Bluth and Eisenlohr-Moul (2017) also examined outcomes for adolescents (N = 47, 53% female, ages 11–17) enrolled in MFY in five cohorts. Self-report measures were completed at pretest, posttest, and at 6-week follow-up. Multilevel growth analyses indicated that over time participants increased in self-compassion (17%), mindfulness, resilience, curiosity/exploration, and gratitude, as well as decreased in perceived stress. Similarly, Campo and colleagues (2017) conducted a study of an adapted version of the MFY program taught online to female young adult cancer survivors (N = 25, ages 18–29). Not only did participants report enjoying the program and finding it helpful, they evidenced increased self-compassion (29%), mindfulness, improved body image, posttraumatic growth, and decreased social isolation, anxiety, and depression. These findings are encouraging and suggest that it is possible to teach the skills of MSC at an early age, potentially altering the developmental trajectory of youths in a way that could produce benefits over a lifetime. 

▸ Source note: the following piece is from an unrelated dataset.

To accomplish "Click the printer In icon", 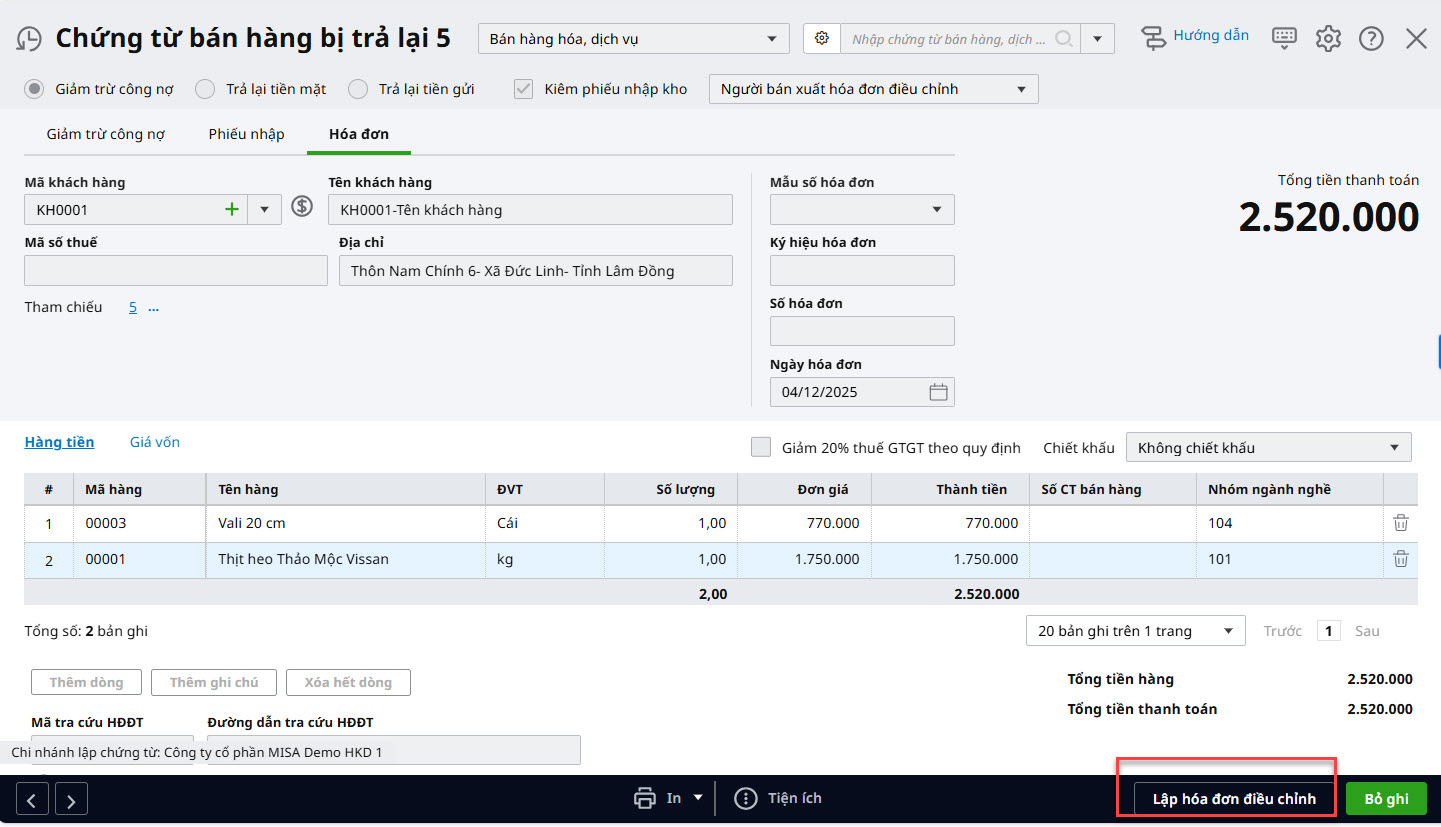I will pyautogui.click(x=645, y=798).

Finally, research has been conducted on brief self-compassion training based on the MSC protocol. For instance, Smeets, Neff, Alberts, and Peters (2014) conducted a study in which practices adapted from the MSC program were taught (such as the Self-Compassion Break, Compassionate Letter to Myself, and Finding Loving-Kindness Phrases) to female college students over the course of 3 weeks. Participants included 49 female psychology students (mean age = 19.96 years) entering their first or second year at a European university, who were randomly assigned to either the self-compassion intervention group (n = 27) or an active time management control group (n = 22). Both groups met for three short sessions over 3 consecutive weeks, with two active intervention sessions lasting about 90 minutes and a closing session lasting about 45 minutes. Various self-report scales were administered 1 week before and 1 week after the intervention. It was found that the brief MSC intervention led to significantly greater increases in self-compassion (21%), mindfulness, optimism, and self-efficacy, as well as significantly greater decreases in rumination, compared to the control group. 

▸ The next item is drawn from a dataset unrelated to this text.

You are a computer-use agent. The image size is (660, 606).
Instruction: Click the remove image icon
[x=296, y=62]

The success of this brief training is encouraging and suggests that the benefits of self-compassion can be potentially taught without requiring meditation. For this reason, we are currently pilot-testing brief versions of MSC for populations such as teachers, parents of chronically ill children, and health care workers at risk of burnout. Preliminary results of a randomized wait-list-controlled trial of a brief protocol consisting of six 1-hour sessions used with health care workers at a children’s hospital suggest that the brief intervention is effective for this population. Not only did participants report enjoying the program, it significantly increased self-compassion (16%), mindfulness, compassion for others, and compassion satisfaction and decreased stress. There was also a moderator effect so that participants initially low in self-compassion experienced significant reductions in depression (those initially high in self-compassion did not). Moreover, all gains were maintained at 3-month follow-up. These brief interventions are promising given that they require less of a time commitment, and they may be more appropriate for those who are disinclined to adopt a meditation practice and who prefer to simply integrate self-compassion practice into their daily life. Research is in its early stages, however, and it self-compassion in a way that makes an impact over the long term.